You got to fight…
for your right…
to feel great in your body.
It’s hard to feel good in our bodies as they are. Because if we choose to pay attention (and it’s so hard not to), there are lots of people and messages out there that tell us that we can’t feel good in our bodies. Right now. As we are.
That makes me so mad.
I’m in La Senza. Feeling good. About myself. About my body. About my life.
I find a great salesperson. She has breasts, this girl, so I figure that she is going to be my sister-in-bras. She uses words like “sexy, cleavage, push up, tight, rounded, slim”. I am ready to buy anything. Can it really be this easy?!

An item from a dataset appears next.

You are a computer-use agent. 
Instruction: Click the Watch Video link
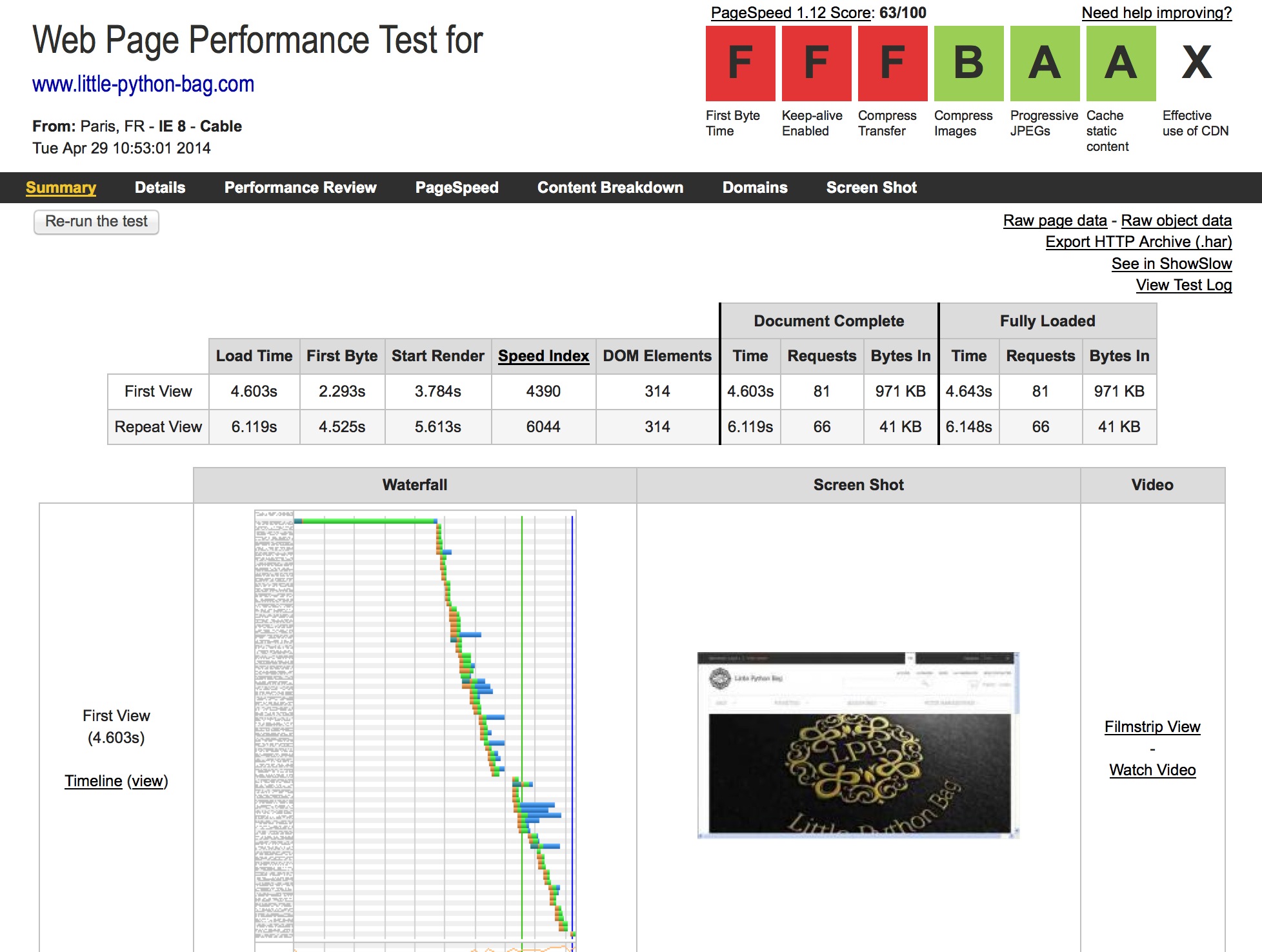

I try on the first one. Oops. Horrible. Erase. Delete.
I try on the second one. LAST CHANCE! Hmm, not good. But not horrible. Workable?

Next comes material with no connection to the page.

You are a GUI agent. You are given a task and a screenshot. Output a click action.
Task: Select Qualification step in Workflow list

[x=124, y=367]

Hmm. Not good. Not. Good. Is it just me or are these change rooms really small? The walls are closing in on me. I’m surrounded by photos of beautiful slim girls who can probably wear everything in this store. They don’t even have a size – their size is “anything.” They are so happy prancing around in lingerie in Rio and Paris.
The lighting. Not good. Not. Good. Or….too good? Is my stomach really that fat? Wow. I am walking around feeling great in my body AND IT’S LOOKED LIKE THIS?! I have it all wrong; I shouldn’t be walking around pretending that everything is great because OBVIOUSLY IT IS NOT GOOD – LOOK IN THE MIRROR!
My brain immediately dumps all life-sustaining actions and starts working on the most important “to do” list of my life. Start exercising one hour a day as soon as I get home. Eat only veges and protein. Stop drinking. No more carbs. Discipline. Serious. Stop drinking.
Panic. Sadness. Depression. Anxiety. Disgust. Disappointment.
Yuck. F**k. F**k. F**k me. (I apologize for all this swearing in here but it really does the best job of conveying what I felt.)
Wait a gosh darn second here.
No. Not f**k me. F**k YOU! F**k YOU WORLD and La Senza! Don’t you dare rain on my parade. How dare you make me feel this way? Also, brain – SHUT UP!! You are just as bad as they are!!!
I decide to fight back. I turn away from the mirror. I close my eyes and start dancing to the party tunes playing. They are not just for beautiful models in Rio and Paris. They are for beautiful me! I Imagine myself surrounded by all my friends – loving life. Feeling loved. Cold beer in hand.
The heat of my panic cools. I breathe. I come back to myself. I think, it’s only that these bras don’t fit. There is nothing wrong with my beautiful girls and I’m going to find them a beautiful bra. And I’m going to fight to keep feeling good about this treasured vessel I walk around in.
I give my girls a love rub and blow a kiss to myself when I leave the changing room.
When I reflected on this experience, I realized that it was another classic example of brain vs body.
I was feeling great – in my body.
I was not “looking” great – said my brain.
Why was I believing my brain and not my body? Why did I trust my brain more? Why was I choosing to listen to the negative voices in my head instead of reveling in the calm confidence of my body?
If your body is telling you something beautiful and your brain is telling you something negative, make your choice. I know which one I’d go with.
And if someone is trying to rain on your parade, just say “Hells no!”.
(I have been listening to the “Cowboy Tailgate” playlist on Songza. My brain thinks the lyrics are stupid but my body loves it.)